Start of WORKING DATA
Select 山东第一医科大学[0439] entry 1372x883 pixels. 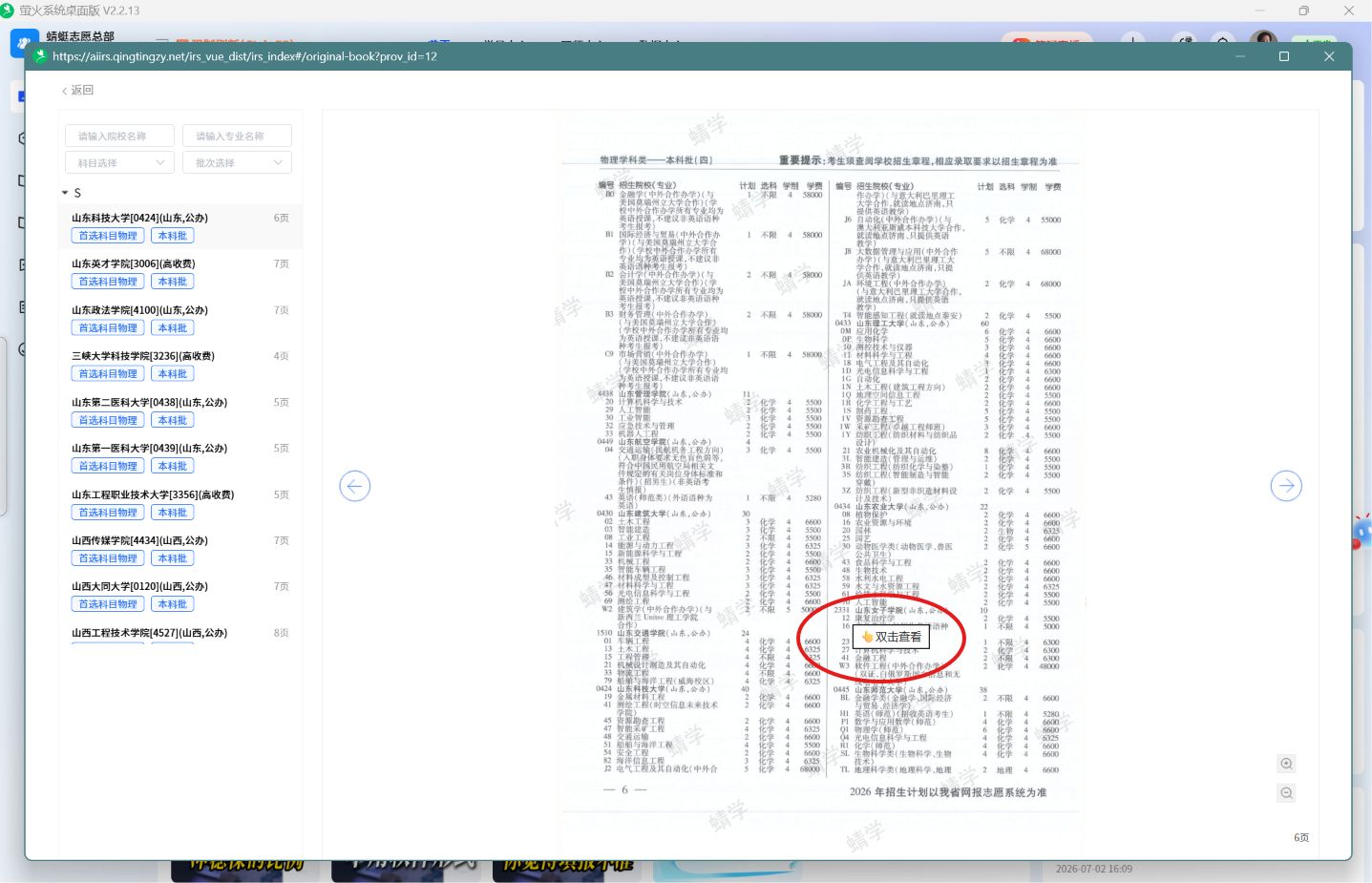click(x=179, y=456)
End of WORKING DATA
Start of WORKING DATA
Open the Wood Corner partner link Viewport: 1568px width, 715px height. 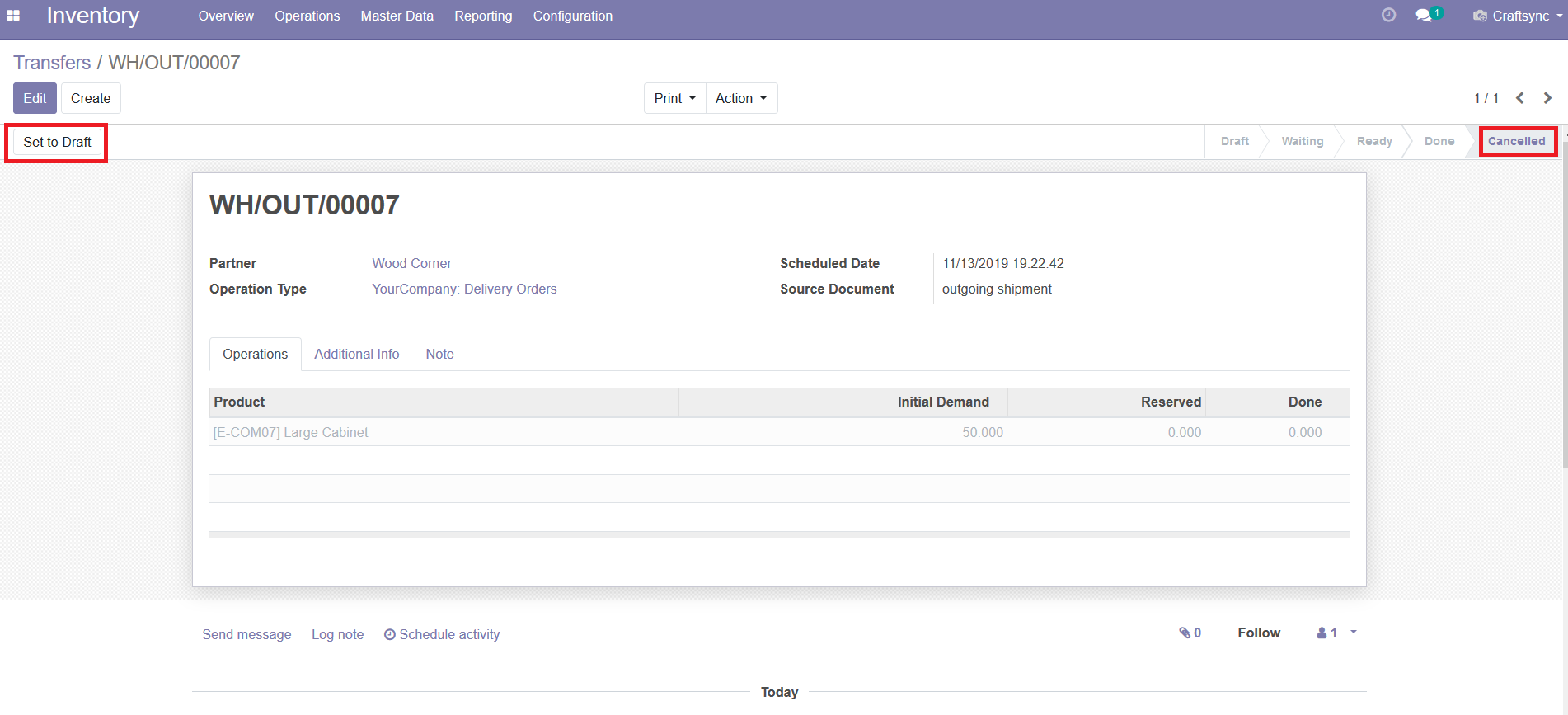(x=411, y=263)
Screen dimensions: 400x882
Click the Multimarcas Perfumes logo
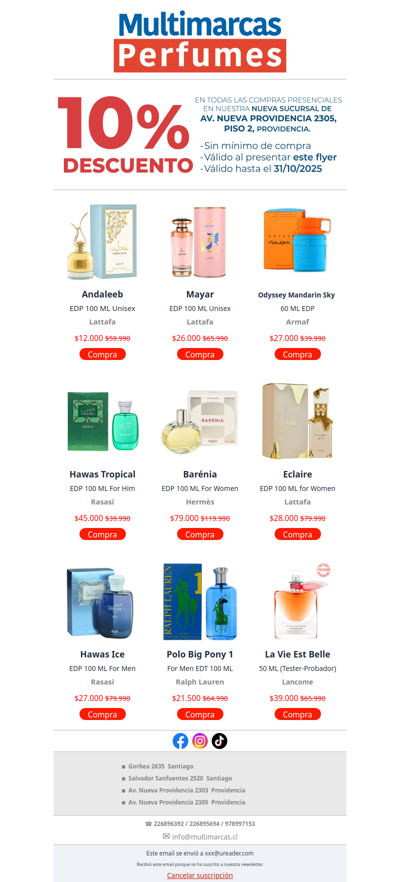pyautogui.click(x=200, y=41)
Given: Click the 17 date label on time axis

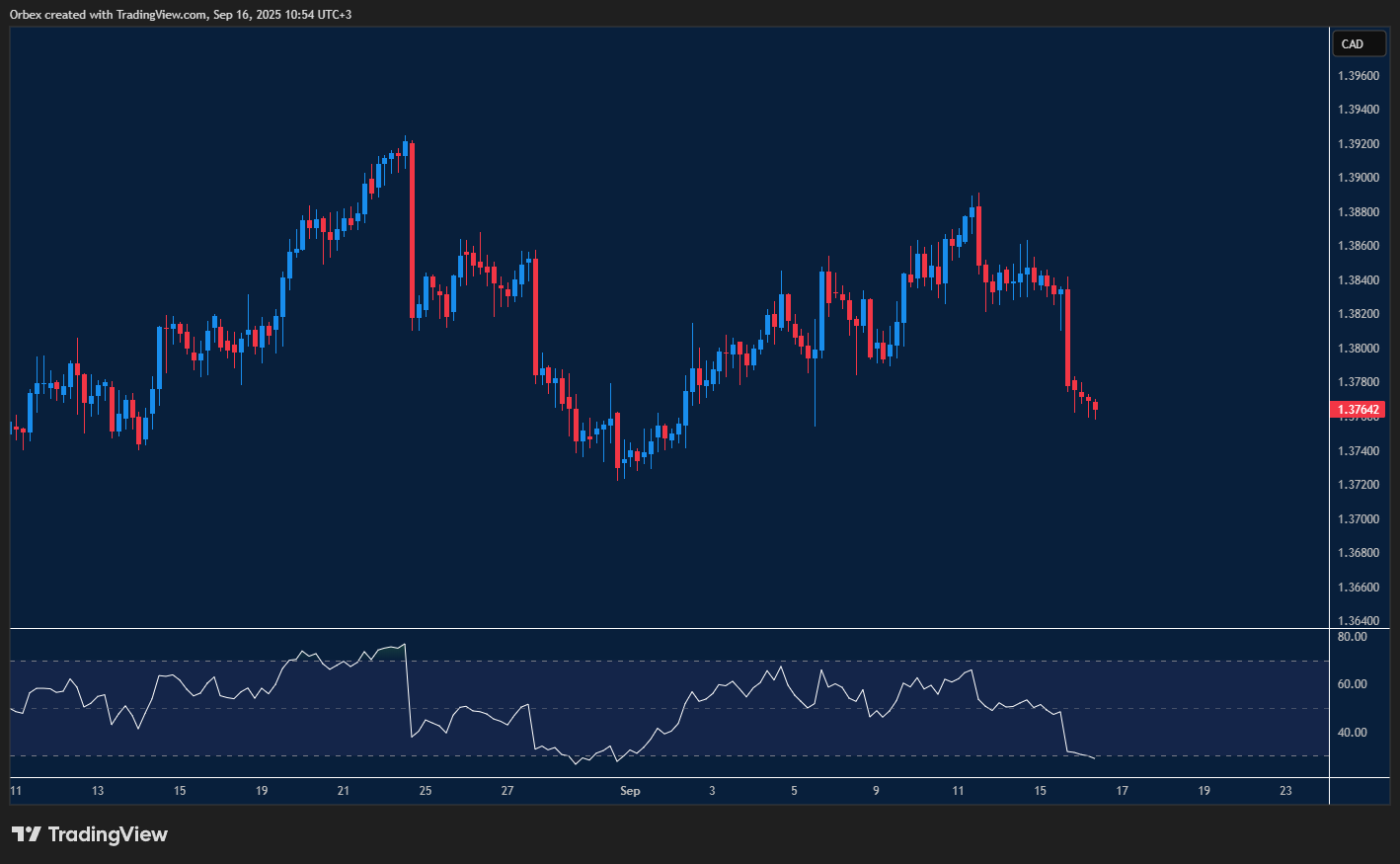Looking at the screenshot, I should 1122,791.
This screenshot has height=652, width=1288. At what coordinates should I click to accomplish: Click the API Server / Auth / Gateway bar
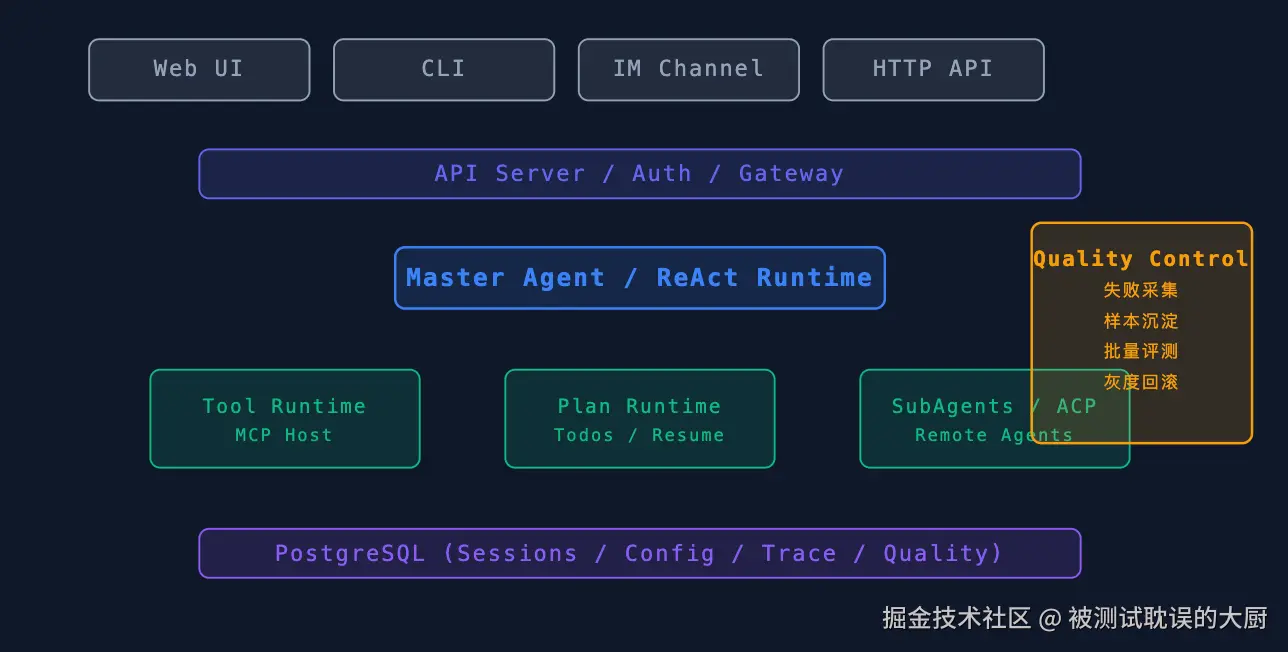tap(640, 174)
End of WORKING DATA
Start of WORKING DATA
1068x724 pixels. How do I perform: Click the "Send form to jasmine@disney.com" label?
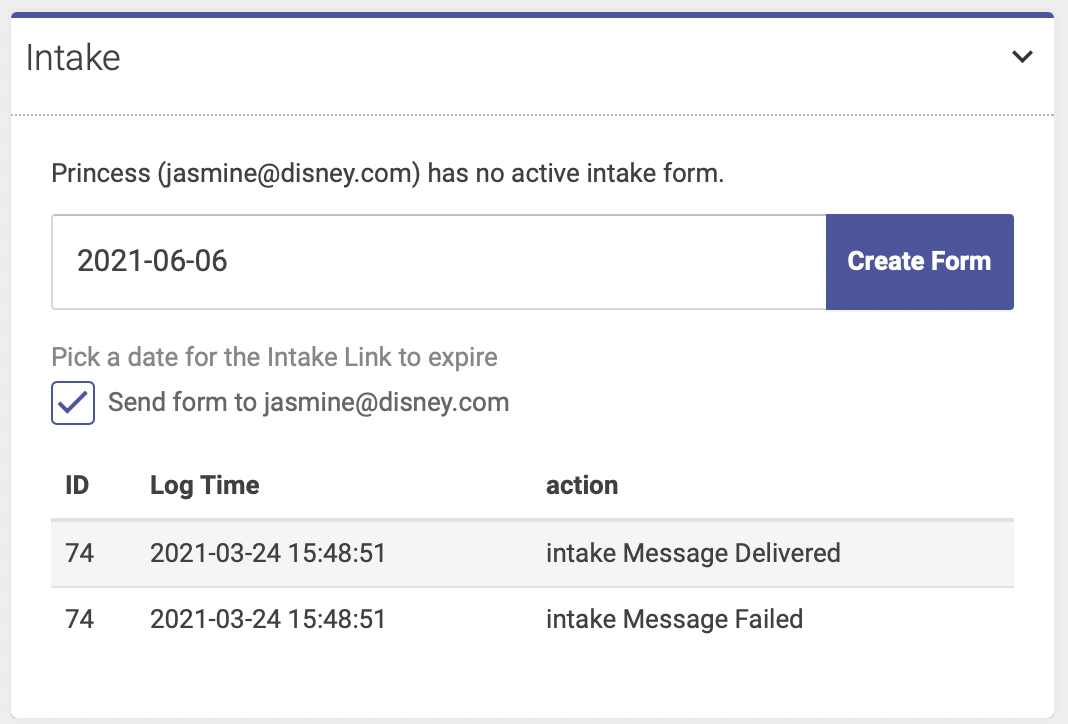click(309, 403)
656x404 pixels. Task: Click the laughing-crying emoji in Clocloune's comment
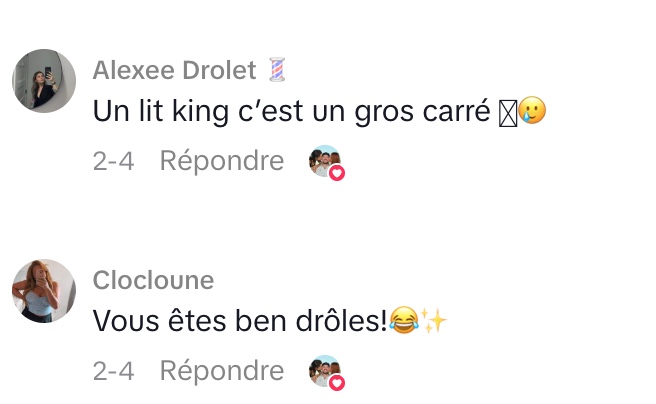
End of WORKING DATA
#### TASK TO COMPLETE
In the material above, one part opens with the line containing "1068x724 pixels. How" and closes with the line containing "656x404 pixels. Task: Click". Write out that part exactly and skip its pictures.

#### ANSWER AREA
1068x724 pixels. How do I perform: Click the "Send form to jasmine@disney.com" label?
click(309, 403)
656x404 pixels. Task: Click the laughing-crying emoji in Clocloune's comment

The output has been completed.